The optimism of modernity: recovering modern reasoning in typography

Introductory note

For designers who see it now for the first time, and also those whose memory will be refreshed by this small exhibition, Edward Wright’s work resists familiar categorizations. Unlike the new typography of his younger contemporary Anthony Froshaug, it drew on Latin American and Francophone poetry, on surrealism, on figurative image-making, and on Parisian painting. And while slipping unseen past even these benign border-guards, Wright’s work can still cause difficulties for designers who – many, probably most of us – are under the influence of graphic design’s stylistic battles over the past four decades. Designers for whom objectivity and neutrality are priorities will have to look hard at this work.

Such distinctive sources, shaped and reshaped through his own voice and vision, may explain the separation of Edward Wright’s work from mainstream graphic design as it developed during the 1950s and 1960s. Despite this separateness, he had shared with fellow artists and designers common threads of optimism for the modern world: together they had faced the world after war, and worked through the years of reconstruction, and seen the possibilities of artistic and design practices embedded into a notion of common good.

We think that the materials displayed here reasonably represent the work that Edward Wright did, as a freelance designer, in his maturity. We have little from his early years, when he did ‘commercial art’ for advertising art directors such as Arpad Elfer at Colman Prentis & Varley. And our display cannot project the full range of his work – which would indeed sag under the weight of words like ‘multidisciplinary’. It was wide-ranging and generous, moved by curiosity about the willow-edged boundaries between visual and verbal productions, the fluid acts of human discourse.

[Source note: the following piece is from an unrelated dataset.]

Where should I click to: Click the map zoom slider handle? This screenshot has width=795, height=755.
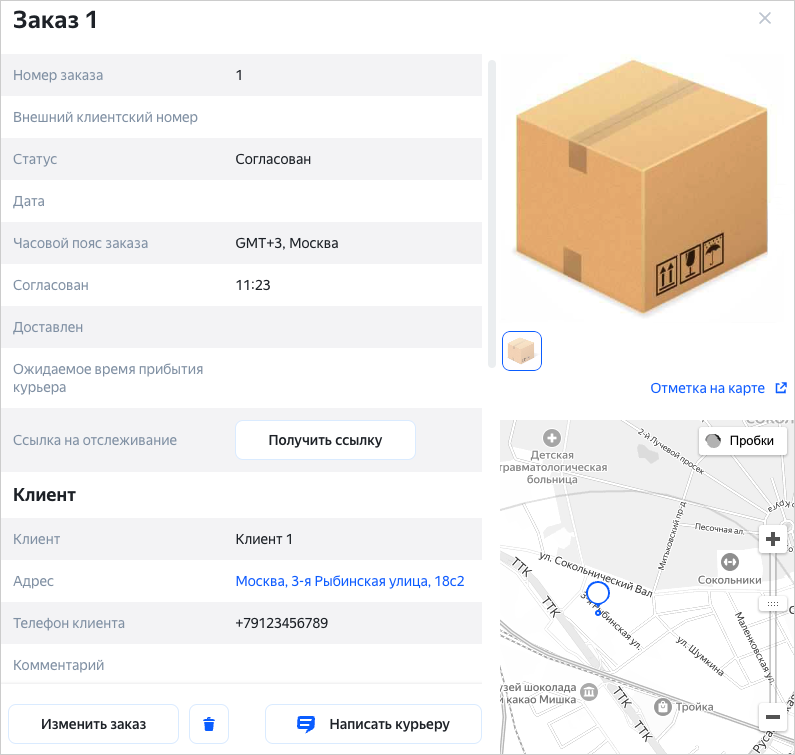[772, 604]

One particular challenge of Wright’s work wants mention. The problems of making letters for modern architecture are still poorly resolved: there are few compelling exemplars.

Edward Wright offers some. Architects, comfortable with their metaphor of ‘the legible building’, seem quite unaware of these problems. Most of Wright’s letters on buildings are unsettlingly outside the canonical tradition of western lettering, and are riskily unweighted by the twentieth-century tradition of British public lettering.

We show what we can within the available space and from this resource – a collection of Wright’s design work which first came to this Department around the late 1970s. The collection has been augmented, for the period of this showing, by some materials loaned to us by Edward Wright’s friends. We are very grateful for their help.

The difficulties usually present in exhibiting design work are evident here. For example, we cannot easily show those social communications within the design and production process – asking, instructing, agreeing, arguing, thanking – which must have intrigued a man so sensitive to nuances of voice and the positions of speakers. One could guess that this sensitivity was part of an outsider’s lightly-packed baggage. Wright’s own graphic voice is maybe best seen in his notebook sketches: rough provisionality alongside acute observations, speculative reports, images of dreams, pictures of hope. Here especially you sense his agile eye for the graphic traces of human activity, for trail marks, for signs of transient speech.